Strategy: Understanding Your Data Leads to the Best Scalability Solutions

In article Building Super-Scalable Web Systems with REST Udi Dahan tells an interesting story of how they made a weather reporting system scale for over 10 million users.  So many users hitting their weather database didn't scale. Caching in a straightforward way wouldn't work because weather is obviously local. Caching all local reports would bring  the entire database into memory, which would work for some companies, but wasn't cost efficient for them.

So in typical REST fashion they turned locations into URIs. For example: http://weather.myclient.com/UK/London. This allows the weather information to be cached by intermediaries instead of hitting their servers.  Hopefully for each location their servers will be hit a few times and then the caches will be hit until expiry.

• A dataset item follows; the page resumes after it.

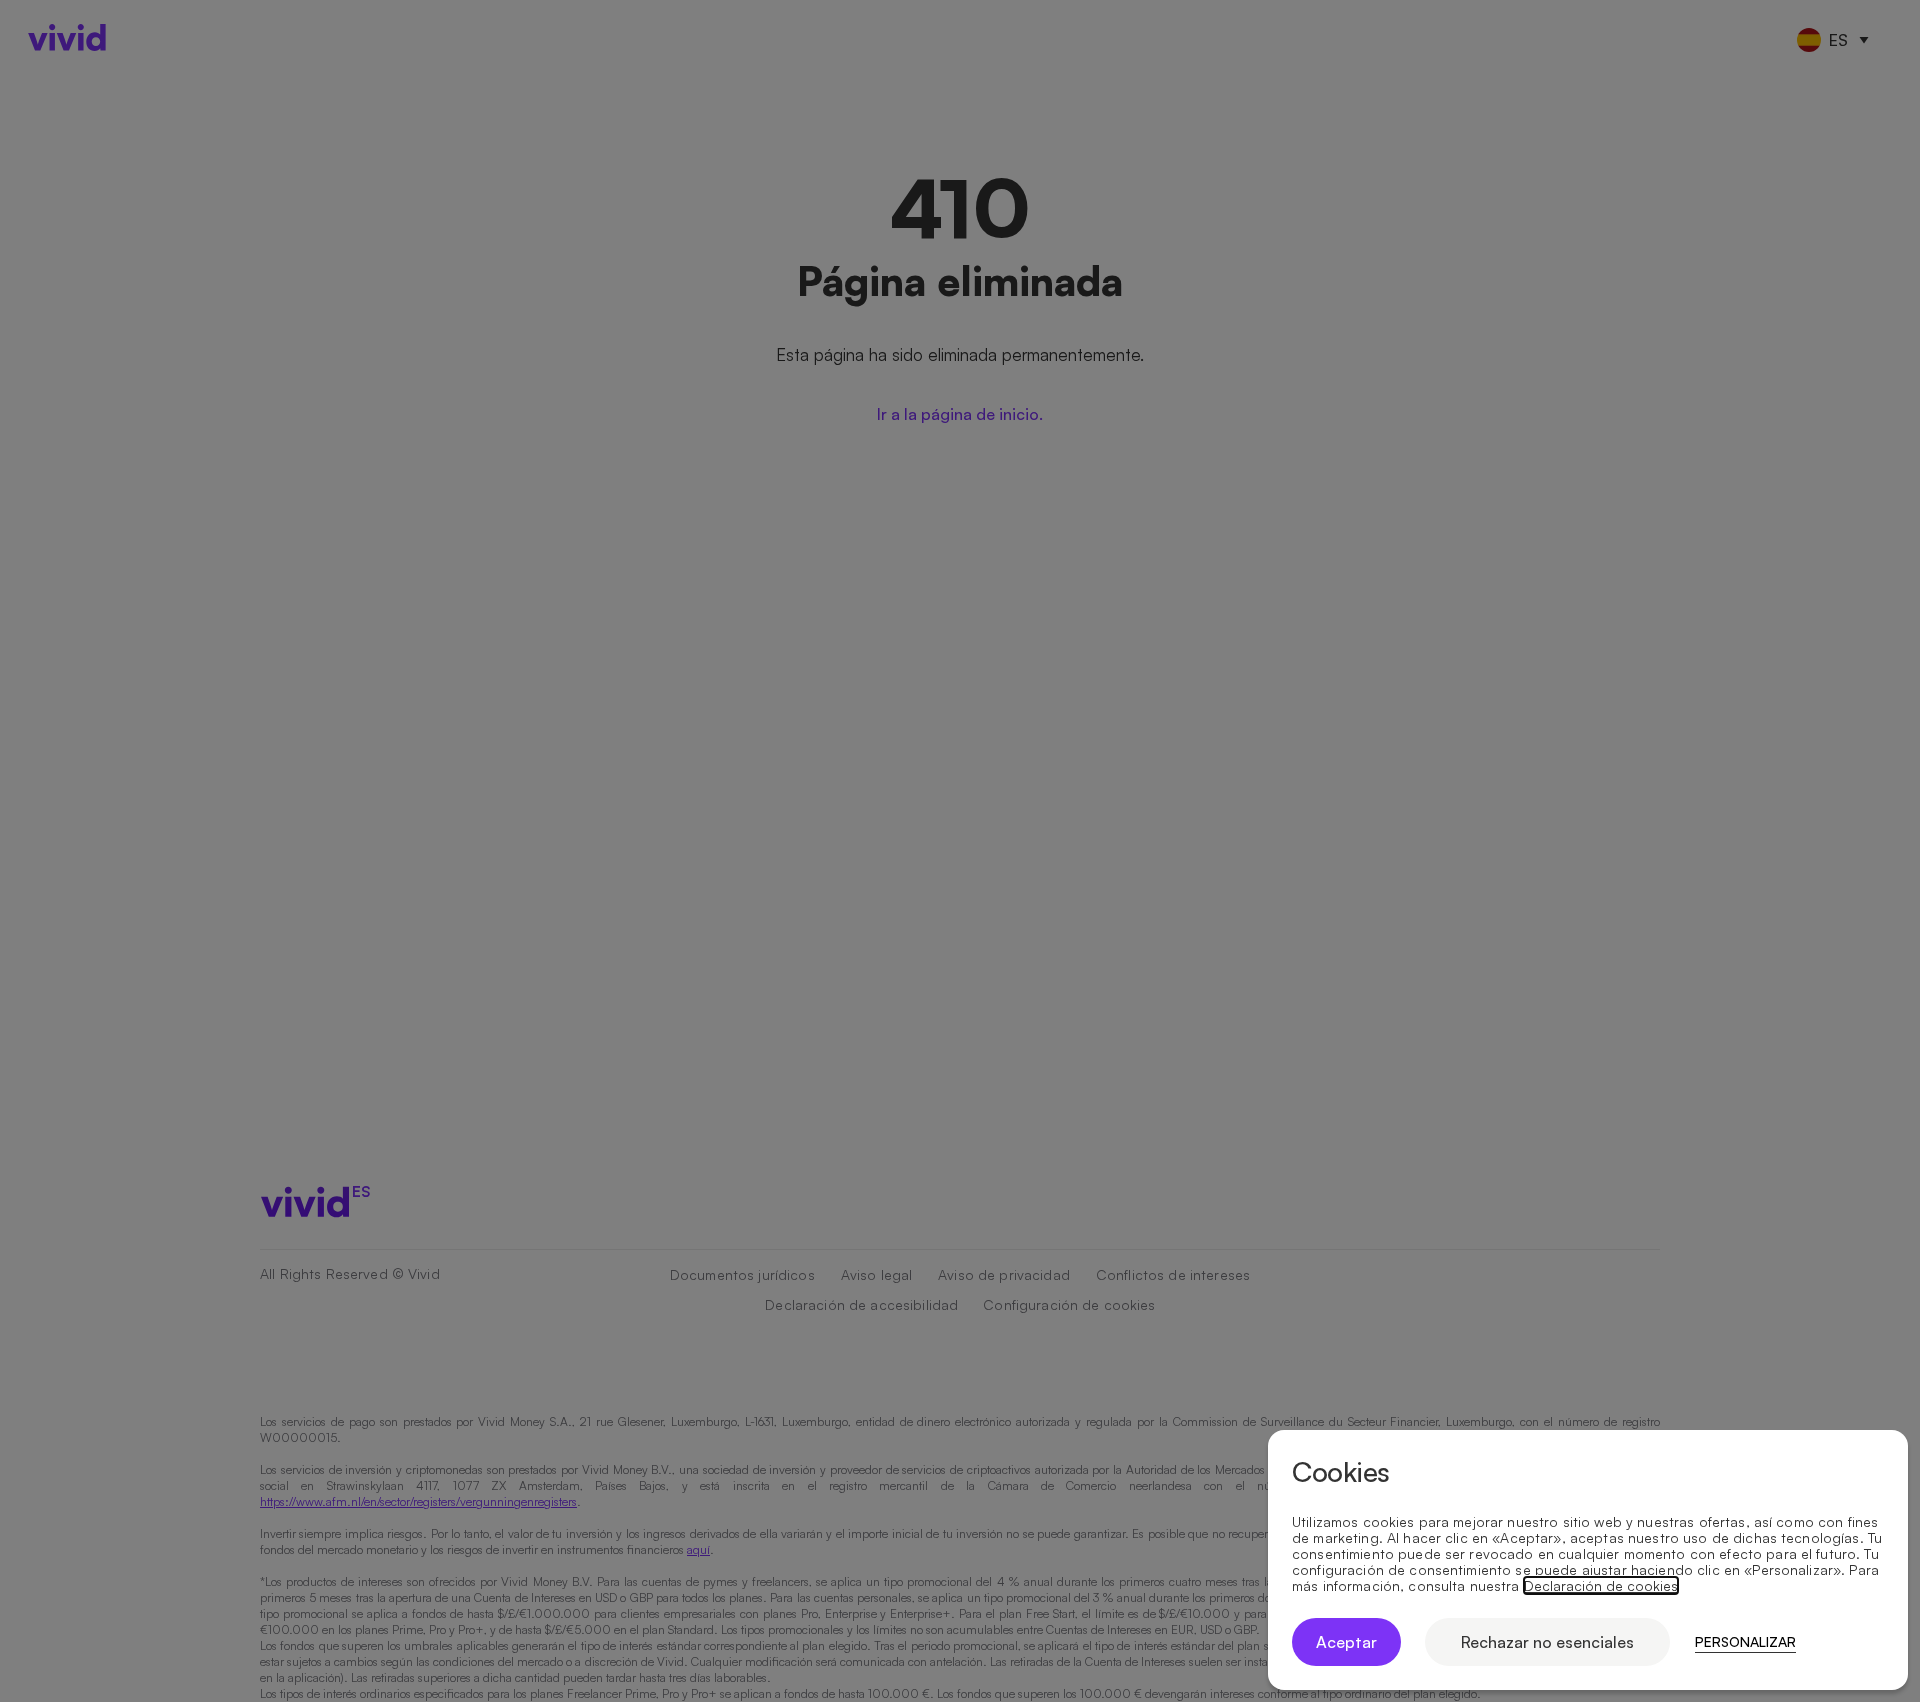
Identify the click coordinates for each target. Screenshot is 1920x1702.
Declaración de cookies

In order to send users directly to the correct location an IP location check is performed on login and stored in a cookie. The lookup is done once and from then on out a GET is performed directly on the resource. There's no need to hit their servers and do a lookup on the user to get the location. That's all bypassed.

I like Udi's summary of the approach and is why I think this is a good strategy : This isn’t a “cheap trick”. While being straight forward for something like weather, understanding the nature of your data and intelligently mapping that to a URI space is critical to building a scalable system, and reaping the benefits of REST.